HOMESTEAD—The Movement Church led by Pastor Corey Sanders received an early anniversary present when King’s Way Community Church donated its building to the younger congregation, which will celebrate five years of serving Christ in Homestead in September.
“It was a God thing,” said Sanders, who is excited The Movement can remain in the community where it has ministered for more than four years. Located just down the street from where The Movement once met in a small store-front like space, the King’s Way building is exactly what Sanders was hoping to find to better serve the people in the southern tip of the Florida Peninsula.
The church family has already started some remodeling work to bring the building on Homestead’s West Mowry Drive to code and adjust it to their needs. An upstairs space currently being used as a summer camp and overflow space behind sanctuary has been transformed into classroom spaces for children and teens.
Sanders plans to renovate the kitchen currently being used to prepare and serve food to the community on Wednesdays into a café style area to host casual conversations that can turn into Gospel presentations. Across the parking lot is another complex, formerly used as classrooms, that will in the future serve as office space.
“Our goal is not to get all of Homestead, I try to focus as much I can in the people near us. We hope to function more like a parish,” said Sanders. “When it’s all said I done I don’t want it to be said ‘that church wasn’t aware of what was going on in the community,’ I want to focus on the man walking down the street and the shop owners next door.”

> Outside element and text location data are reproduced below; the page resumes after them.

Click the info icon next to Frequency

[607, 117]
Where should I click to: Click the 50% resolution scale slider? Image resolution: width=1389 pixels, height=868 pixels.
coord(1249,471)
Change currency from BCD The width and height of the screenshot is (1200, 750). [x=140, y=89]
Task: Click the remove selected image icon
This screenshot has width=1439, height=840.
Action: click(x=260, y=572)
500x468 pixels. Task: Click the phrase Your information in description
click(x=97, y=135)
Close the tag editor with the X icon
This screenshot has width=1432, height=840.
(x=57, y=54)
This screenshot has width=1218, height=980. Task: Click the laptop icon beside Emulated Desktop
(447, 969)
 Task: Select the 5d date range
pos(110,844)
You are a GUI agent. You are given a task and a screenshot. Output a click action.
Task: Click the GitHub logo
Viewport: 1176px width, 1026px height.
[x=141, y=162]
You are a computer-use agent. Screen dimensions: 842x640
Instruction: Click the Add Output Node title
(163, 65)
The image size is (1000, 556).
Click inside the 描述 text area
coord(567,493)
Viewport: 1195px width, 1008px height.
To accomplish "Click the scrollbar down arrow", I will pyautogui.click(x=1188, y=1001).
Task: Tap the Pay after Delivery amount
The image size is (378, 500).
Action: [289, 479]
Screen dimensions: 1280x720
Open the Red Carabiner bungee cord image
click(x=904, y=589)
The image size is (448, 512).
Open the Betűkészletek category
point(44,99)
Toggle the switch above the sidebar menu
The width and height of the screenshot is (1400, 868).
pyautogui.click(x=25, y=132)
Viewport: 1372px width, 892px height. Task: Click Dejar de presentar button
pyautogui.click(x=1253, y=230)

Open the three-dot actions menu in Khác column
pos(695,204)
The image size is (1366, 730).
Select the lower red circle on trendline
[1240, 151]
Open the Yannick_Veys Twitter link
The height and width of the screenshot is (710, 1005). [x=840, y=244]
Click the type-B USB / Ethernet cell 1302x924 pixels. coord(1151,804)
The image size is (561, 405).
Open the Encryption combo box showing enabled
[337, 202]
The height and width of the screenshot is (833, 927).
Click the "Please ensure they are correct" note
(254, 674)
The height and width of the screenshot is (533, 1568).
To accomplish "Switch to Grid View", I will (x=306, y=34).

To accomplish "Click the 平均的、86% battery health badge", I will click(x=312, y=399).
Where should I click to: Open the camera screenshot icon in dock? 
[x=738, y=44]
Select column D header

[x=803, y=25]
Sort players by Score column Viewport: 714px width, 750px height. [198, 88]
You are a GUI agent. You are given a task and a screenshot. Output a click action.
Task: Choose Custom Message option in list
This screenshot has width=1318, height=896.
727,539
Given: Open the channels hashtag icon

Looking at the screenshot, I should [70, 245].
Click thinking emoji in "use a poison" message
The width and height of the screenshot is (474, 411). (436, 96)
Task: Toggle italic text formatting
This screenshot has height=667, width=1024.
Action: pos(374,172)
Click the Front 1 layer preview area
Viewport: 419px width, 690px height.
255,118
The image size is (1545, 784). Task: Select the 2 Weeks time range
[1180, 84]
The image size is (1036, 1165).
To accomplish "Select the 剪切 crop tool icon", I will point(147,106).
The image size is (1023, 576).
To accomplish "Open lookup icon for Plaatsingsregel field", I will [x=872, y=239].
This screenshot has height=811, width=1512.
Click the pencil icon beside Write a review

Talks to move into the new location surfaced in November 2019 when Sanders attended the grand opening of Restoration Church to celebrate that church family moving into a new space. At the gathering, he met a former member of King’s Way church who suggested Sanders contact the church’s pastor to inquire about gifting the building.
“I thought to myself this woman is just giving this man’s building away,” quipped The Movement pastor.
But Sanders met with Jacob Krehbiel, King’s Way pastor, and discussed several options, including sharing the space. “I was happy with that because even that was a win for me,” said Sanders. Eventually, Krehbiel called back and said, “We just had our last service, the building is yours,” Sanders recounted.
“We really wanted to see God honored with the continuation ministry of King’s Way,” said Krehbiel of the disbanded church. “Many people came along the way over the years, but we never aligned with them the way we aligned with Corey and The Movement Church’s vision to serve the community.”
Two families from King’s Way are currently attending The Movement and Sanders is grateful for the opportunity to continue King’s Way legacy of serving the Homestead community.
“When we moved in there was a homeless man sleeping here,” said Sanders indicating a space by one of the building’s doors. “We gave him a room in the building that was used for Sunday school and gave him a job as the groundskeeper.” Sanders hopes to help the man move forward and eventually be able to rent his own place to live. “I can’t just kick him out of here because he represents the people we are trying to reach.”
“I have to be aware of what’s happening in our community,” he said. “We want to work on installing sinks, so homeless guys can come wash their hands and get some drinking water.” While he concedes that some church families may be uncomfortable with people suffering from homelessness hanging around, he strongly believes that the church is called to love everyone– people without homes included.
As the tour of the new grounds on that Wednesday afternoon for this reporter wrapped up, a line began to form just beyond the church gates of men and women and children coming to get food the church was giving away.
“I have to get to work,” Sanders said as he trotted off to join the serving line.